Other than a week in May, and some days in July, it was a grey summer. So on a wet, grey, Monday morning I packed my summer clothes for the winter. Then this morning, I watched as a handful of leaves dropped to the floor; marvelling that I had the leisure to do so while realising that this bitter-sweet summer is ending.

The crown of a distant sycamore is turning yellow, while the lower canopies of those closest to me remain green. A weeping willow yellows in a nearby gardens, the crab apples and hawthorn berries are scarlet; while the pines and evergreens are wreathed in a morning mist that hopefully mean late-summer- sun, warmth and a spectacular sunset like last night’s.  And I wonder at our ability to inject emotion and meaning into plant and cellular activity, and the combination of weather factors, and the turning of the seasons.

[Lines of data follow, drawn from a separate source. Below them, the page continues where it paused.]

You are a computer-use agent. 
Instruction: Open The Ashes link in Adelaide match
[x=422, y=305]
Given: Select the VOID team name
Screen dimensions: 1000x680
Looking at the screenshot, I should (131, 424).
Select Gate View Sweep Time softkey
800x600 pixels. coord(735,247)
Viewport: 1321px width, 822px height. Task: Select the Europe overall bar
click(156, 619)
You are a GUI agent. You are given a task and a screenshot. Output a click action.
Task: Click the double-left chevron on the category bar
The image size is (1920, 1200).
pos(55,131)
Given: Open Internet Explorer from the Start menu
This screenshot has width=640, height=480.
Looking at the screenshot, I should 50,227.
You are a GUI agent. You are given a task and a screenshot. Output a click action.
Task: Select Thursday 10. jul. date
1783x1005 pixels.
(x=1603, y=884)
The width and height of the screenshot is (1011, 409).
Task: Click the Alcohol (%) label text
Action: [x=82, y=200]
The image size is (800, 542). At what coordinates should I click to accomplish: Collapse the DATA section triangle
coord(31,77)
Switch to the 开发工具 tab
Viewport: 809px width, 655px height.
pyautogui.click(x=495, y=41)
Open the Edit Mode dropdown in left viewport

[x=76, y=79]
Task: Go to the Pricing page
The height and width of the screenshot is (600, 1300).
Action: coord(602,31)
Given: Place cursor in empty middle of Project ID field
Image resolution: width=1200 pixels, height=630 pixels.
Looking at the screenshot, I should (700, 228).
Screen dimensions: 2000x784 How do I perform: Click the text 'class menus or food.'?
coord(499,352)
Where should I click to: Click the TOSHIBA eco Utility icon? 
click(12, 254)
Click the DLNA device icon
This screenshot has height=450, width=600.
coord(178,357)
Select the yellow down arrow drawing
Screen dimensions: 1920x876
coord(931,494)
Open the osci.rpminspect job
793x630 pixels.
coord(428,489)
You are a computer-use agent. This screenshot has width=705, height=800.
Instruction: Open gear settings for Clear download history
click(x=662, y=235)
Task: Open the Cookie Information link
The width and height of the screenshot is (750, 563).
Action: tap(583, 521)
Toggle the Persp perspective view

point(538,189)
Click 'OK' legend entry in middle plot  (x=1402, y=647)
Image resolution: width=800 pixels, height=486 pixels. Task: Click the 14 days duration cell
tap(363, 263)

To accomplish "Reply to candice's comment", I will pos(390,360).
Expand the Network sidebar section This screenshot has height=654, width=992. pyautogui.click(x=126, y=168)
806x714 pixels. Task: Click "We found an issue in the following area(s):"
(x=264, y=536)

The last days of  my husband’s life were days of golden sunrises, ferocious orange sunsets and the clearest – the most beautiful –  of night skies where it was possible to see the Milky Way.  There was even a brief roll of green light along a hillside a lucky glimpse of an aurora. I remember thinking it was if the earth was raging in a Dylan Thomas-esque way, and that the sun burned as if it were the end of something – and it was. But seasons still turned: it rained, it snowed, the frosts were harsh and the sun continued to rise and set and there were glimpses of beauty.

Consequently, I love an Indian summer – the last fierce blaze of colour and warmth –  before the earth closes in and we hibernate or go to work, ‘like pit ponies,’ as my aunt says,  ‘always in the dark.’ An Indian summer offers promise, that no matter how grey it was before before, the ‘after’ holds promise. Then the clock falls back an hour, we draw the curtains and enjoy the warmth of the fire with the smell of coal and woodsmoke. We wait for the joy of Christmas, the celebrations of warmth and light and then have to hold on in February and March for it all to begin again.